For many experiments on and examinations of biological samples, it is necessary, in addition to the microscopic observation of the sample, also to perform a manipulation of the sample. U.S. application Ser. No. 2002 0196535 A1 discloses a confocal scanning microscope with which at least one region of a sample (region of interest, ROI) can be both manipulated and observed. The manipulation, and the scanning of the region necessary for observation, are accomplished sequentially; for example, manipulation can occur in the forward direction in a line, while in the return direction the region of interest, and if applicable the surrounding area, are scanned for observation.
DE 100 43 986 A1 discloses a method for examining a sample by means of a confocal scanning microscope, in which firstly a preview image of the sample is acquired and then one or more regions of interest can be marked. Each region has specific illumination light beam wavelengths and/or illumination light beam power levels allocated to it, so that the sample can then be manipulated in the marked regions in accordance with the allocation.
For some experiments it is desirable to be able simultaneously to observe and manipulate the sample. A laser scanning microscope that permits simultaneous scanning and manipulation of a sample is known from U.S. Pat. No. 6,094,300. The laser scanning microscope contains two mutually independent beam deflection devices: one of the beam deflection devices guides the manipulation light beam over or through the sample, while the other beam deflection device directs the observation illumination light beam over or through the sample. The laser scanning microscope has the disadvantage that the light beams, namely the manipulation light beam and the scanning illumination light beam, coming from the beam deflection devices must be combined into one shared beam path, using a beam combiner, before entry into the objective. A very particular disadvantage of the necessary beam combiner is that the interference bands produced thereby in the image change during the scanning procedure because of the changes in the angle of incidence of the moving beam, and thus cannot be compensated for or calculated out in the context of image processing. The beam combiner furthermore produces a beam offset and thus results in considerable light losses.

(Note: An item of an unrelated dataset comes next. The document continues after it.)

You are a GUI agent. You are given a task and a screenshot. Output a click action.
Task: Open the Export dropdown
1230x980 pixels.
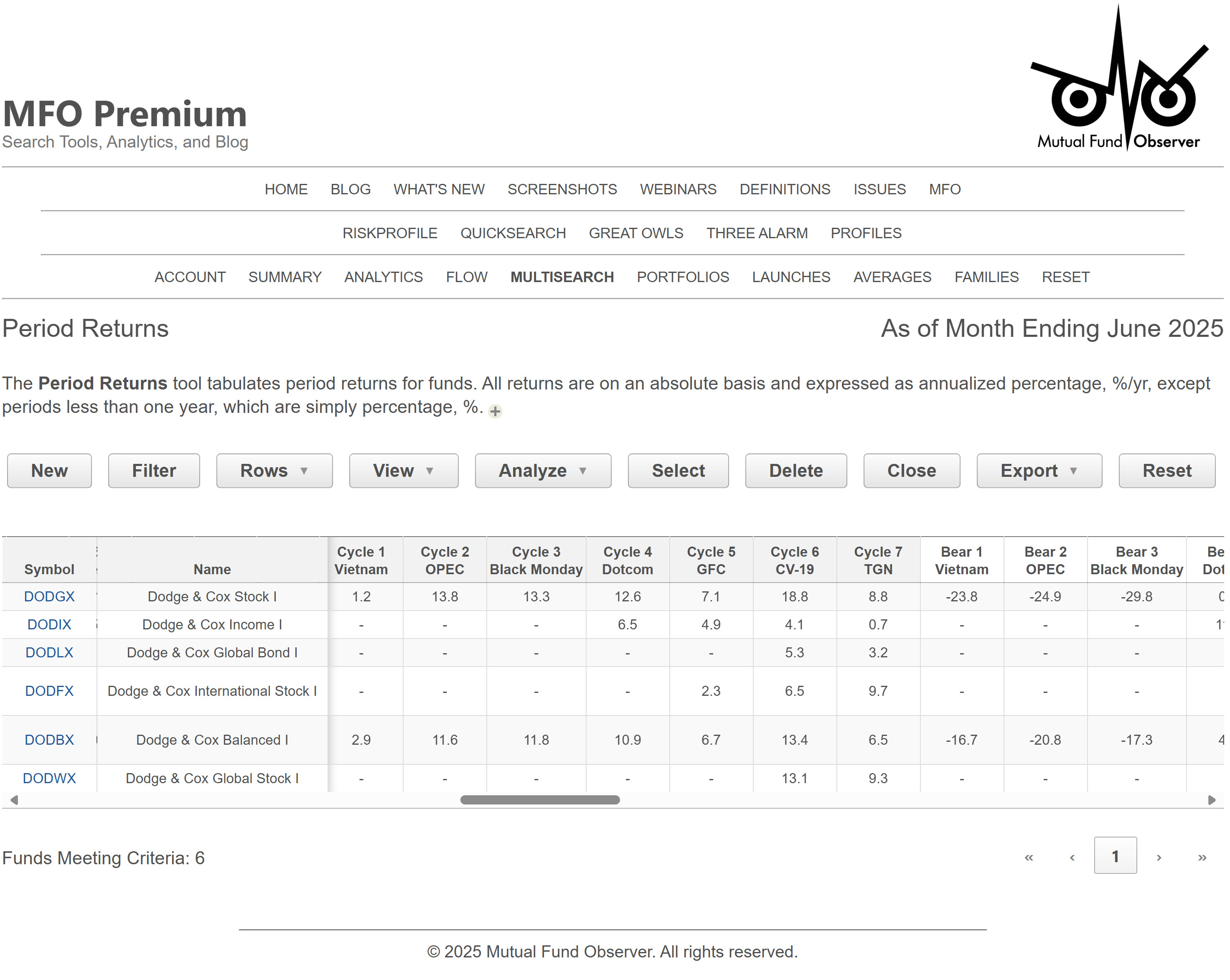point(1039,470)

DE 100 39 520 A1 likewise makes known a confocal scanning microscope with the capability for simultaneous manipulation and object detection. Two beam deflection devices are provided in this scanning microscope as well, one for the manipulation light beam and one for the illumination light beam. In a particular variant embodiment of this scanning microscope, the manipulation light beam is coupled into the beam path of the illumination light beam by means of the deflection mirror associated with the illumination light beam. The deflection mirror is embodied to be transparent to light having the wavelength of the manipulation light beam, and reflective for light having the wavelength of the illumination light beam.